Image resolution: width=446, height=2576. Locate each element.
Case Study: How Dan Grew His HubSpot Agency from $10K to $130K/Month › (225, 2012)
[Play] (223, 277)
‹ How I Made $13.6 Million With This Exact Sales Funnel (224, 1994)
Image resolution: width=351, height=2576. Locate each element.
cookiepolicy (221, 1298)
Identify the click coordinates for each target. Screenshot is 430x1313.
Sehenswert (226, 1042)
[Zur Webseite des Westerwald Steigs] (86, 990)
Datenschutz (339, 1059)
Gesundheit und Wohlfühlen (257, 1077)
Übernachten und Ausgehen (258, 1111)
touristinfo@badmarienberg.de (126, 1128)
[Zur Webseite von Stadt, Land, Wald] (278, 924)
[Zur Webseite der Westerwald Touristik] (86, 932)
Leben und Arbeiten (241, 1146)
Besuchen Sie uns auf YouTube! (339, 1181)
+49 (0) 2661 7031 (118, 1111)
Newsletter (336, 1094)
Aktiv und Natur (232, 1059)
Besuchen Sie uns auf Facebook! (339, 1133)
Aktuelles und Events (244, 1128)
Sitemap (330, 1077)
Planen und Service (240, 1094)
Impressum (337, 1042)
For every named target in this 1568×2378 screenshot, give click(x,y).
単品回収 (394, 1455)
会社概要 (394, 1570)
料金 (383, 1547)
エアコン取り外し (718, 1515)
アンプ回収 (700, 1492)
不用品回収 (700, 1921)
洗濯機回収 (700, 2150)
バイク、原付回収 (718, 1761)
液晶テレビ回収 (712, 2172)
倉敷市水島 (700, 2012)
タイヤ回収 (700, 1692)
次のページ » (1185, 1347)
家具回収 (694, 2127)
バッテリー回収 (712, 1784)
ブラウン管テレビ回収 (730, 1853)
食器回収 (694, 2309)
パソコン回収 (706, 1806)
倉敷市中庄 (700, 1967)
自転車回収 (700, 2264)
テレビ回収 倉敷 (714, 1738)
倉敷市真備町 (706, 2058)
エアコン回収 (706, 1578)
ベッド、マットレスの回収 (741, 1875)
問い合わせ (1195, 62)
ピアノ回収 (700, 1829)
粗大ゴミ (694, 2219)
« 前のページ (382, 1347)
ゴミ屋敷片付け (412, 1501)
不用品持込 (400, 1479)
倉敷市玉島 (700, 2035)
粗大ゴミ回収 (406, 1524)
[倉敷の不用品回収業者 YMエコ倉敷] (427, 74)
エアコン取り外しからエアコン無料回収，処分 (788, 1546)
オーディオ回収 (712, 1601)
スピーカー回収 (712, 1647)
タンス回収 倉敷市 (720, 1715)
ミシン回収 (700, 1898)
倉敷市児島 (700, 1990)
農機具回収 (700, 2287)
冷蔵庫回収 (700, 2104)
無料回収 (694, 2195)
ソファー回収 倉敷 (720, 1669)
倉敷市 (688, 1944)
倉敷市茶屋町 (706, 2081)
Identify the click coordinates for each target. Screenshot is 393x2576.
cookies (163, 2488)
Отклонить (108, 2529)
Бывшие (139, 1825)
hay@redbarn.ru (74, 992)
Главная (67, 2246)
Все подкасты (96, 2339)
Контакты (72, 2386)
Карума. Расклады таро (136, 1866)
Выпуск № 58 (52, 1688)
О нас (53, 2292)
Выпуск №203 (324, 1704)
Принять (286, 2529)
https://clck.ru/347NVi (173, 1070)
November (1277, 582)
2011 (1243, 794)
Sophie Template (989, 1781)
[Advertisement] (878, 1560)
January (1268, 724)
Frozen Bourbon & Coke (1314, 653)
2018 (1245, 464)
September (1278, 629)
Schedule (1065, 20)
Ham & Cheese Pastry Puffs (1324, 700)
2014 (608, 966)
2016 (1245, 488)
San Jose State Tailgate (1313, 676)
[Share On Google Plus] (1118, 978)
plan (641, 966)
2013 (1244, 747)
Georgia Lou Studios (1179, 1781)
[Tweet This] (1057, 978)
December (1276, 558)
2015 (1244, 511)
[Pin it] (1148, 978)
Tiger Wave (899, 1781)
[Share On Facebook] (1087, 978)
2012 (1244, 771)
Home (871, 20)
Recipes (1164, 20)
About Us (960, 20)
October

## Problem statement
Please return every line of the records above that contains the word "Besuchen".

## Task output
Besuchen Sie uns auf YouTube! (339, 1181)
Besuchen Sie uns auf Facebook! (339, 1133)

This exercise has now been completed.